### [TASK]
The entries below must be copied exactly as they are.

### [PROVIDED RECORDS]
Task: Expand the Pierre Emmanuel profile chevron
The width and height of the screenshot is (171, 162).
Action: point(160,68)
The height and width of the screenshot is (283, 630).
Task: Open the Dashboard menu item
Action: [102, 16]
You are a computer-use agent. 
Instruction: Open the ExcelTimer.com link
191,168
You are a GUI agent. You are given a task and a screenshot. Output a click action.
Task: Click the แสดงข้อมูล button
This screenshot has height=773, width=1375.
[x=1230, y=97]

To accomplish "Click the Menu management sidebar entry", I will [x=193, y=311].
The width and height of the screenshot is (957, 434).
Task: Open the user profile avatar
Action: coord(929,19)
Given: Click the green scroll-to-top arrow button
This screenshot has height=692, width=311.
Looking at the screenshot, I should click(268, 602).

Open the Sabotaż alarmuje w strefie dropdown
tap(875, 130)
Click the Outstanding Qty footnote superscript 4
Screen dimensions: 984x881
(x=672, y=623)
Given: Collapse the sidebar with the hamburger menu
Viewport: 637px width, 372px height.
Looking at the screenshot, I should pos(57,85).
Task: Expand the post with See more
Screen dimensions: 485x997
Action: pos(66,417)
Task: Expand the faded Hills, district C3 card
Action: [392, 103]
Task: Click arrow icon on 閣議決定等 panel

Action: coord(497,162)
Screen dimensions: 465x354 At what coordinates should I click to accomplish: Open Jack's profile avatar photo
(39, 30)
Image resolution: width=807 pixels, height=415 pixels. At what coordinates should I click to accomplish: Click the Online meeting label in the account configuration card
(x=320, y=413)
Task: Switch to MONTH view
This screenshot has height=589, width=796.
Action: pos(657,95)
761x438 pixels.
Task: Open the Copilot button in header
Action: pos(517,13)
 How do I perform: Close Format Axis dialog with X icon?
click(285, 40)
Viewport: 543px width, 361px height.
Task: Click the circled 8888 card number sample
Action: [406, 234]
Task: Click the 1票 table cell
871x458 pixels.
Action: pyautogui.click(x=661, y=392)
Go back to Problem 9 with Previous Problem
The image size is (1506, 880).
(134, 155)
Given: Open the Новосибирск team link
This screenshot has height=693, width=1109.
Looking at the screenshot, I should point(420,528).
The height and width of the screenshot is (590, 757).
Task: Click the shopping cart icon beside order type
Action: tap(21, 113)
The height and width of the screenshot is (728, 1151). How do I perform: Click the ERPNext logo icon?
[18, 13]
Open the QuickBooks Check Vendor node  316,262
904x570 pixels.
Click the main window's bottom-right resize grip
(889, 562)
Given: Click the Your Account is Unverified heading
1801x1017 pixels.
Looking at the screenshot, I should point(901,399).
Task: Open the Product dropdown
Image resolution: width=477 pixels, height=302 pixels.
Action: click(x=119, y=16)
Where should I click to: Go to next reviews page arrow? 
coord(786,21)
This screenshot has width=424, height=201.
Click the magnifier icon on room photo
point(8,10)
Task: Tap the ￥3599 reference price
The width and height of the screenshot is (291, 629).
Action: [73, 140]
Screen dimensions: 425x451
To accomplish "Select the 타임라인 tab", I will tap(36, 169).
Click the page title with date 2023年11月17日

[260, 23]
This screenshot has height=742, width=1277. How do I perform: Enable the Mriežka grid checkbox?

### [SOLVED PROBLEM]
Task: Expand the Pierre Emmanuel profile chevron
The width and height of the screenshot is (171, 162).
Action: point(160,68)
The height and width of the screenshot is (283, 630).
Task: Open the Dashboard menu item
Action: [102, 16]
You are a computer-use agent. 
Instruction: Open the ExcelTimer.com link
191,168
You are a GUI agent. You are given a task and a screenshot. Output a click action.
Task: Click the แสดงข้อมูล button
This screenshot has height=773, width=1375.
[x=1230, y=97]

To accomplish "Click the Menu management sidebar entry", I will [x=193, y=311].
The width and height of the screenshot is (957, 434).
Task: Open the user profile avatar
Action: coord(929,19)
Given: Click the green scroll-to-top arrow button
This screenshot has height=692, width=311.
Looking at the screenshot, I should click(268, 602).

Open the Sabotaż alarmuje w strefie dropdown
tap(875, 130)
Click the Outstanding Qty footnote superscript 4
Screen dimensions: 984x881
(x=672, y=623)
Given: Collapse the sidebar with the hamburger menu
Viewport: 637px width, 372px height.
Looking at the screenshot, I should pos(57,85).
Task: Expand the post with See more
Screen dimensions: 485x997
Action: pos(66,417)
Task: Expand the faded Hills, district C3 card
Action: [392, 103]
Task: Click arrow icon on 閣議決定等 panel

Action: coord(497,162)
Screen dimensions: 465x354 At what coordinates should I click to accomplish: Open Jack's profile avatar photo
(39, 30)
Image resolution: width=807 pixels, height=415 pixels. At what coordinates should I click to accomplish: Click the Online meeting label in the account configuration card
(x=320, y=413)
Task: Switch to MONTH view
This screenshot has height=589, width=796.
Action: pos(657,95)
761x438 pixels.
Task: Open the Copilot button in header
Action: pos(517,13)
 How do I perform: Close Format Axis dialog with X icon?
click(285, 40)
Viewport: 543px width, 361px height.
Task: Click the circled 8888 card number sample
Action: [406, 234]
Task: Click the 1票 table cell
871x458 pixels.
Action: pyautogui.click(x=661, y=392)
Go back to Problem 9 with Previous Problem
The image size is (1506, 880).
(134, 155)
Given: Open the Новосибирск team link
This screenshot has height=693, width=1109.
Looking at the screenshot, I should point(420,528).
The height and width of the screenshot is (590, 757).
Task: Click the shopping cart icon beside order type
Action: tap(21, 113)
The height and width of the screenshot is (728, 1151). How do I perform: Click the ERPNext logo icon?
[18, 13]
Open the QuickBooks Check Vendor node  316,262
904x570 pixels.
Click the main window's bottom-right resize grip
(889, 562)
Given: Click the Your Account is Unverified heading
1801x1017 pixels.
Looking at the screenshot, I should point(901,399).
Task: Open the Product dropdown
Image resolution: width=477 pixels, height=302 pixels.
Action: click(x=119, y=16)
Where should I click to: Go to next reviews page arrow? 
coord(786,21)
This screenshot has width=424, height=201.
Click the magnifier icon on room photo
point(8,10)
Task: Tap the ￥3599 reference price
The width and height of the screenshot is (291, 629).
Action: [73, 140]
Screen dimensions: 425x451
To accomplish "Select the 타임라인 tab", I will tap(36, 169).
Click the page title with date 2023年11月17日

[260, 23]
This screenshot has height=742, width=1277. How do I perform: Enable the Mriežka grid checkbox?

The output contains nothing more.